▶ Prompt: Down to the last line below, repeat the entries word for word and drop the pictures.

─── Entries shown ───

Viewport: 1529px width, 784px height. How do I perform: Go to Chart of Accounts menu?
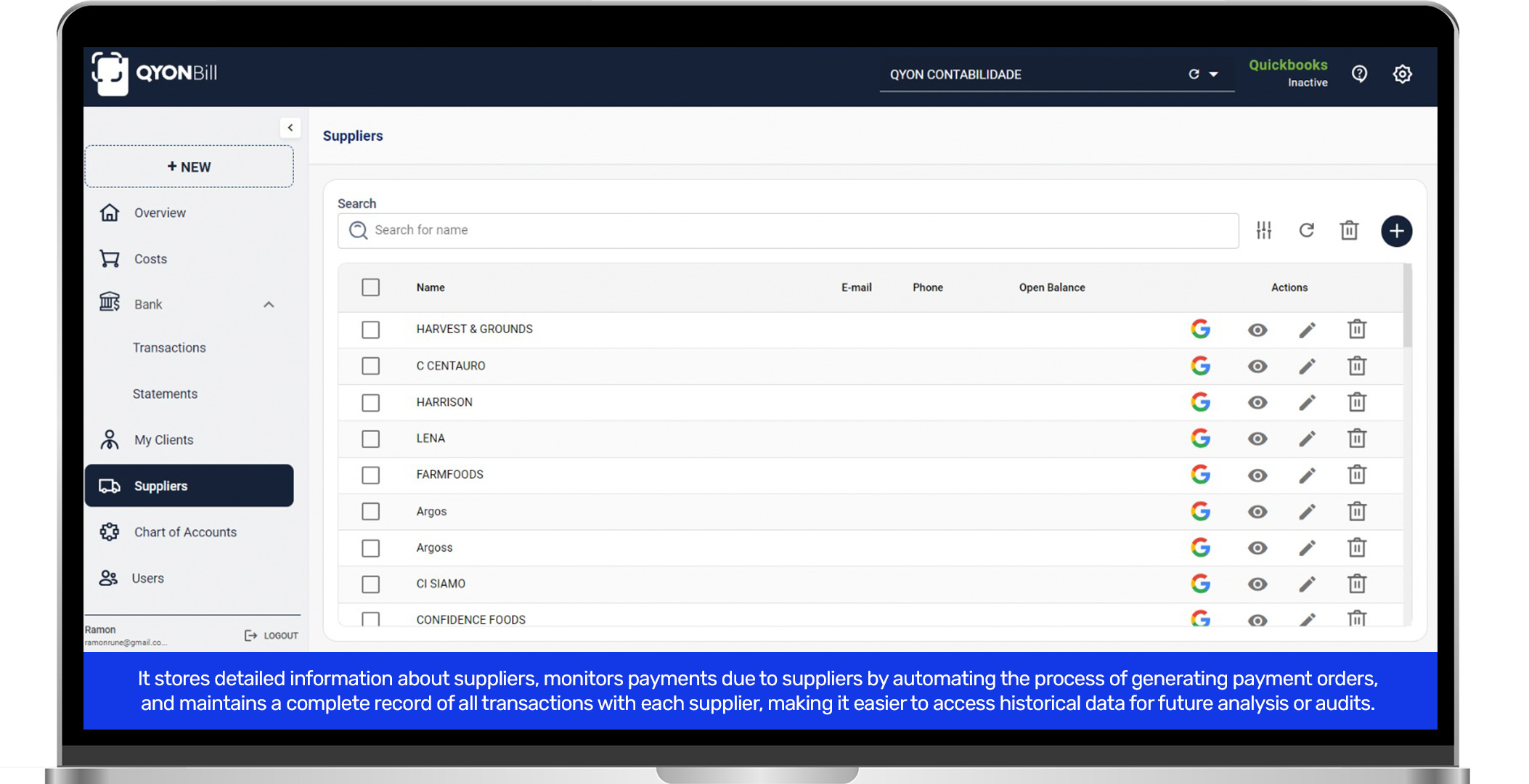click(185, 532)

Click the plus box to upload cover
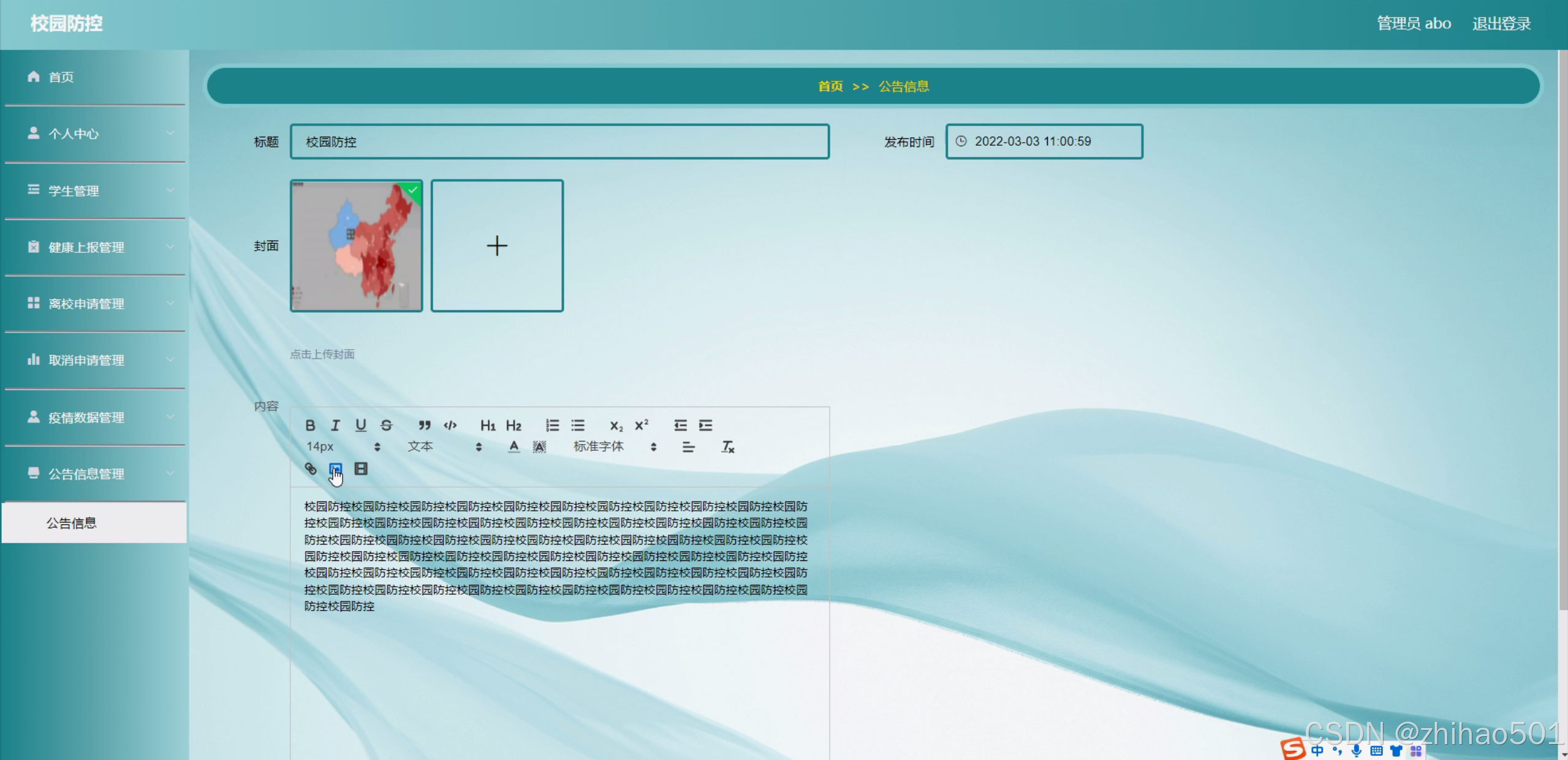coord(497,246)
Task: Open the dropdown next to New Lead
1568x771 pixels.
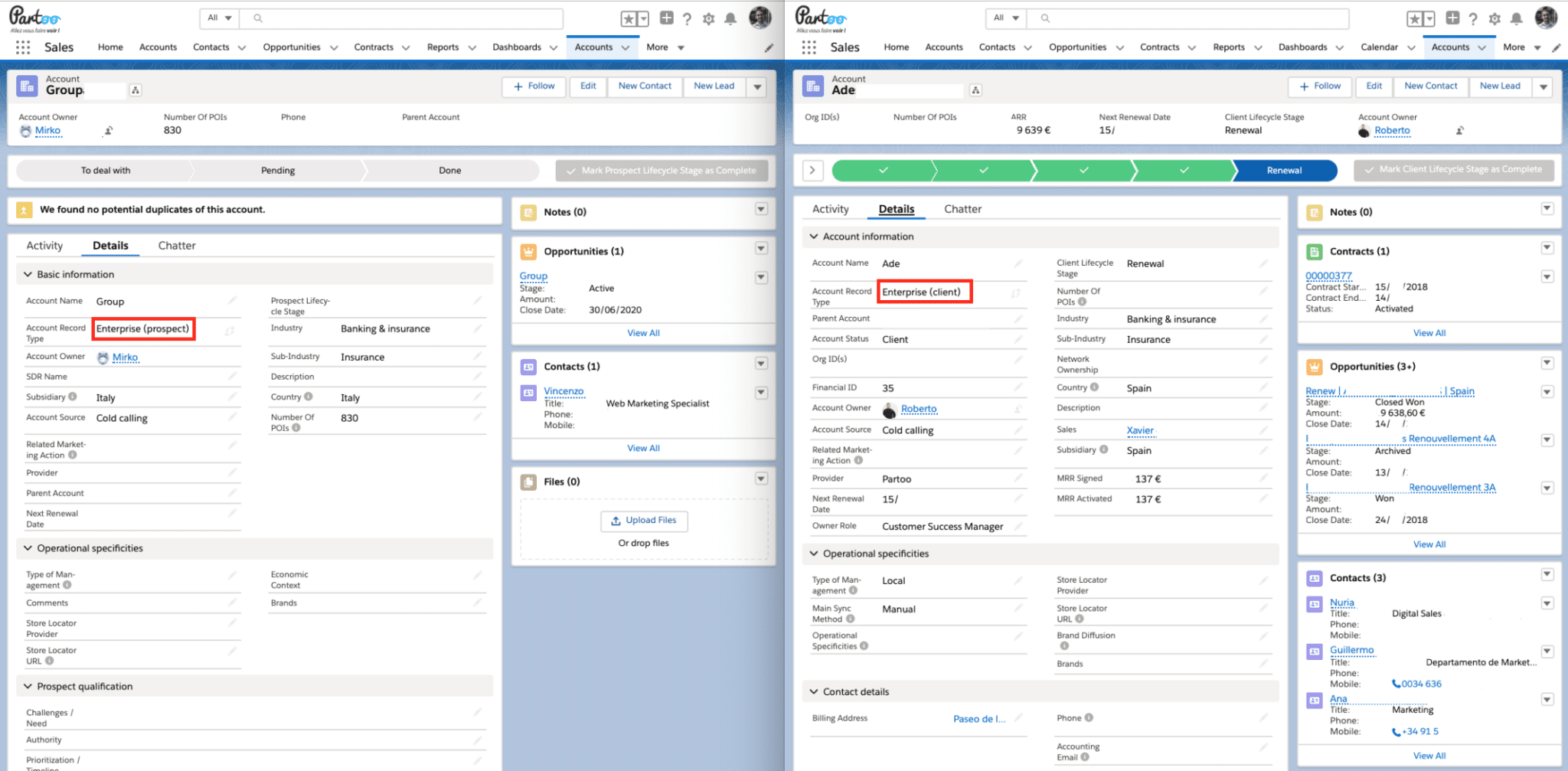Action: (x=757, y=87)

───

▶ Written reply:
Viewport: 1529px width, 784px height. How do I perform: Go to Chart of Accounts menu?
click(185, 532)

Click the plus box to upload cover
coord(497,246)
Task: Open the dropdown next to New Lead
1568x771 pixels.
Action: (x=757, y=87)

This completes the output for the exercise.